Data section:
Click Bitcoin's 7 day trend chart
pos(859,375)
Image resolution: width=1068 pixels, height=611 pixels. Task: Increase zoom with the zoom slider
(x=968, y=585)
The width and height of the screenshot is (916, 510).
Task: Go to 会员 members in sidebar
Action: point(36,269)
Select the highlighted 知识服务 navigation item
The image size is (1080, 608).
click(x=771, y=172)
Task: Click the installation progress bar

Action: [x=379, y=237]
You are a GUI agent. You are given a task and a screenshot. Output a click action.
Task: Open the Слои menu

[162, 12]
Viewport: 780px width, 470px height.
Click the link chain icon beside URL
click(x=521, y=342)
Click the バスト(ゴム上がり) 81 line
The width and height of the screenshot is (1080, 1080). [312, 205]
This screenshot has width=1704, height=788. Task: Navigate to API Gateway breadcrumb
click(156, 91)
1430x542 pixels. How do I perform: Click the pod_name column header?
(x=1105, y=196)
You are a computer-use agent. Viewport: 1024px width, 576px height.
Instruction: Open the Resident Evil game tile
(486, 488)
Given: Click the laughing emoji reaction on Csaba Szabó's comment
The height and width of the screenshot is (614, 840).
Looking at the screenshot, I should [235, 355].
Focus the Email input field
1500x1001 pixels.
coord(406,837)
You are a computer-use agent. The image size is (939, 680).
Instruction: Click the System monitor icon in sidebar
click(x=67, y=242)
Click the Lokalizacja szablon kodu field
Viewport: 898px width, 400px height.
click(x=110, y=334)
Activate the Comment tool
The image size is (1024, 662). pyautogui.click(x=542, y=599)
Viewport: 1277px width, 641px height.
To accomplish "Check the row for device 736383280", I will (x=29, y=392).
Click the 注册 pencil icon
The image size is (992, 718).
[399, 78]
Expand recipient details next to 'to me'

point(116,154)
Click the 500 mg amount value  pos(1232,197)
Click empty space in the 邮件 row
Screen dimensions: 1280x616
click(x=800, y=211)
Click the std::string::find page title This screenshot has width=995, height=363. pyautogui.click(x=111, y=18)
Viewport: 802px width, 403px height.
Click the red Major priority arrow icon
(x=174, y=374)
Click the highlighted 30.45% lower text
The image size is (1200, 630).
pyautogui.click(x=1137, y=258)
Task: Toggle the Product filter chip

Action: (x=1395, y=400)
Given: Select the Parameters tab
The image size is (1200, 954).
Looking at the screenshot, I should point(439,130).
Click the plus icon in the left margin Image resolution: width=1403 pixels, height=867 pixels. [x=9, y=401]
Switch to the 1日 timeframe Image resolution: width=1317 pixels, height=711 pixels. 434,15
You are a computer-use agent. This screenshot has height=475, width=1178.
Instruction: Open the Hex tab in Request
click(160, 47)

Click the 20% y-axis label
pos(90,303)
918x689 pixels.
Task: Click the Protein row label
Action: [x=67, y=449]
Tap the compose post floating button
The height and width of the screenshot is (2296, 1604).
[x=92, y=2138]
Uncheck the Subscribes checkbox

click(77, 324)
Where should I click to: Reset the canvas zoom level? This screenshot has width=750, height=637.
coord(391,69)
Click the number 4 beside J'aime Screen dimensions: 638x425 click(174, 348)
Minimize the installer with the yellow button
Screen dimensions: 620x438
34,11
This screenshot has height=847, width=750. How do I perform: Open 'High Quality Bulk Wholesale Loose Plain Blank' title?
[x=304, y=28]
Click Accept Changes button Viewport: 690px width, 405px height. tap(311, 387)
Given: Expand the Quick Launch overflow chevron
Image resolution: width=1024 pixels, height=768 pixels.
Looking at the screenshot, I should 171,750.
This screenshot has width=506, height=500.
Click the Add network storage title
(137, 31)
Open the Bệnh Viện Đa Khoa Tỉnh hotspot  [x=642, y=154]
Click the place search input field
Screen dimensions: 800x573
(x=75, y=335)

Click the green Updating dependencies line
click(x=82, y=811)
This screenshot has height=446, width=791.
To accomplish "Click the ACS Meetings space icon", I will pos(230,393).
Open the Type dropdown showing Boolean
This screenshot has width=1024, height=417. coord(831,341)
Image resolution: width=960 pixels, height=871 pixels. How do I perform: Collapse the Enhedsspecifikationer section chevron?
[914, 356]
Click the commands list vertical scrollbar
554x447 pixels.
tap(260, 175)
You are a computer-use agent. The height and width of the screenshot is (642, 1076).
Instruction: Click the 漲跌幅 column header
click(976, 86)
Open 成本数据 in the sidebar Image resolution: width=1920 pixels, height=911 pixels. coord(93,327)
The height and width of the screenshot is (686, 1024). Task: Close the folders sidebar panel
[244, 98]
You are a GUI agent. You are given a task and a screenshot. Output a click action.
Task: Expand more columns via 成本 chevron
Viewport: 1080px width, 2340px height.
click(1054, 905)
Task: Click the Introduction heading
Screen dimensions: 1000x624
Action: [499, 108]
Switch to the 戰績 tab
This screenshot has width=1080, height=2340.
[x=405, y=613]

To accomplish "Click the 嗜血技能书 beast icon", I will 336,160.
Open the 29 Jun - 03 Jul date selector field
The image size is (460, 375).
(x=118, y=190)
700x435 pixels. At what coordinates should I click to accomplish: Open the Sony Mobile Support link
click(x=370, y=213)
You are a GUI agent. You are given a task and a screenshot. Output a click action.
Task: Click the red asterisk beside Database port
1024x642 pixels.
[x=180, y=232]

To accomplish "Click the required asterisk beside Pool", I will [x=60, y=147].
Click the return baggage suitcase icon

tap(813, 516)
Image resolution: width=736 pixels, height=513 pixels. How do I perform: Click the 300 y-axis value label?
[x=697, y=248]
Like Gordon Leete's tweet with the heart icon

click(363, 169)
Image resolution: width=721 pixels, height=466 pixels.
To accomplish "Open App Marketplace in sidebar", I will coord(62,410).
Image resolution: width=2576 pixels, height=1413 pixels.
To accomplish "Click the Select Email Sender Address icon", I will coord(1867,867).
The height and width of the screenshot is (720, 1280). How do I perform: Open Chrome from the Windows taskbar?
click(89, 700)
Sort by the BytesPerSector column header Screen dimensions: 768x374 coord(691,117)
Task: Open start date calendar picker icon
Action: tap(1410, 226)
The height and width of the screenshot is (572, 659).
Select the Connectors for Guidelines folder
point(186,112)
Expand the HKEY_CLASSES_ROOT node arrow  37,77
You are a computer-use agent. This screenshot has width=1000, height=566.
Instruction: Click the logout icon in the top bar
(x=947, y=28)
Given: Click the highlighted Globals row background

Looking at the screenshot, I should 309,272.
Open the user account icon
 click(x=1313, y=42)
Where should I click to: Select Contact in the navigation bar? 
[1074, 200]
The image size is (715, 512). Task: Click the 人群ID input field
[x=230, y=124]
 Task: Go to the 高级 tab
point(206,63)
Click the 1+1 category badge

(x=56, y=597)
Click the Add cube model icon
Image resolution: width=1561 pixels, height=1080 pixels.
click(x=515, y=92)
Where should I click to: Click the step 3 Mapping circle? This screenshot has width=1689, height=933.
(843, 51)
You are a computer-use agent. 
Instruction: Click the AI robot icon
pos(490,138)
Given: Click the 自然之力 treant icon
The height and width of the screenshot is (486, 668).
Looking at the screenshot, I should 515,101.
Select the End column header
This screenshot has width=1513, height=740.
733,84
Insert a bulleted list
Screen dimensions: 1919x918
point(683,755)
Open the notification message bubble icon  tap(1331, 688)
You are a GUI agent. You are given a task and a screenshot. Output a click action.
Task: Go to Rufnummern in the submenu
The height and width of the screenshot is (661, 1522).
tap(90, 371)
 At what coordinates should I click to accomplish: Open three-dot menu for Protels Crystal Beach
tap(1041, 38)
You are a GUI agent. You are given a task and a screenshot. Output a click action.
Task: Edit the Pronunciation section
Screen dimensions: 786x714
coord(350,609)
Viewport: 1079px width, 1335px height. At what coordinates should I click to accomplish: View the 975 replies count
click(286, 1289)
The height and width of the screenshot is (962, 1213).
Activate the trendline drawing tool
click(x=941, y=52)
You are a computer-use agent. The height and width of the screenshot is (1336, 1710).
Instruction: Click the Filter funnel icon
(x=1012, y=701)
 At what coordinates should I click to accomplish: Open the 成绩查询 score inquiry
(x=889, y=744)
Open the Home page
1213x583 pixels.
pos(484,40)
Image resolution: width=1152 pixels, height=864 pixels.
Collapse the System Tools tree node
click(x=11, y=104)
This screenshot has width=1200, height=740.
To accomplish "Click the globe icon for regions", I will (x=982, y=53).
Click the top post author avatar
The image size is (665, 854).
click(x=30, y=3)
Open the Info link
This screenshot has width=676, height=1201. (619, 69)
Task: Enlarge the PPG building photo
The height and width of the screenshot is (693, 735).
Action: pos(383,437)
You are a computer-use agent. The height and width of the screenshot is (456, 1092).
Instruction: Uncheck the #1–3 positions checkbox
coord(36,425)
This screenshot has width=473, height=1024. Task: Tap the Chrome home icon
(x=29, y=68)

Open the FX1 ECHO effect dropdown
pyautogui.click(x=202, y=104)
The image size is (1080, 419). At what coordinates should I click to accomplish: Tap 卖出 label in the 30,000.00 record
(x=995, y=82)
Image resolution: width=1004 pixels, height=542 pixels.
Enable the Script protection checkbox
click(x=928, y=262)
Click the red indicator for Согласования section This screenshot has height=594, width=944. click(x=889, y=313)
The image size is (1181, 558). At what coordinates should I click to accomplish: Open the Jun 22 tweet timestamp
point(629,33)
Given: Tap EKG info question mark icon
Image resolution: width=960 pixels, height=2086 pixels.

Exercise prompt:
In the lines above, find the word "space" and copy every line it occurs in.

Solution for this task:
Click empty space in the 邮件 row
To accomplish "Click the ACS Meetings space icon", I will pos(230,393).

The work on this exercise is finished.